Problem details: In the "Puzzling Numbers" text below, why did the writer leave out the third column in geometry proofs? Answer in one to three sentences.

Puzzling Numbers
Words are my life. Numbers, not so much.
I’ve never been a math-phobe. All throughout school, I combined reading and writing with the proverbial ‘rithmetic. Set theory, quadratic equations, whatever — no problem. Then I hit what my high school called “enriched” geometry. It was the first D I had ever gotten in my school career. It soured me on math.
I didn’t feel I deserved it, either. What was “enriched” about the geometry was the fact that it required three-column proofs instead of two-column proofs. (It was later that I learned about 151 proofs.)
Three-column proofs, as I recall, required you to state which theorem or corollary you were using to solve the problem. I had a philosophical disagreement with this system. I contended that if you ever needed to know whether it was corollary C or theorem 17, you could look up the name of it. It was knowing how to use it that was important. So I never put in the third column and I got a D.
(I think this actually helped me when I went to college. At the Ivy League institution I attended, there were many students who had never received a grade lower than an A. When they suddenly had to compete at a higher level and got a C or even a B, they were devastated. But I digress.)
Later in life, I found that I did indeed understand geometry when a manager at my job was hanging pictures. “I can hang these four pictures in a square, but the hard one will be hanging the one in the center,” he said. I took two pieces of string and ran one from the nail in the lower left to the one in the upper right, and the other from the lower right to the upper left. I put the fifth nail where the two strings crossed. So much for theorems and corollaries.

Source data:
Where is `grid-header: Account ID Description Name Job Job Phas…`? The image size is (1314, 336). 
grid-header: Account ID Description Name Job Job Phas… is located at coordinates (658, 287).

Solved exercise: The writer had a philosophical disagreement with the three-column system, which required stating which theorem or corollary was used. The writer held that you could always look up a theorem's or corollary's name if you needed it, and that knowing how to use it was what mattered.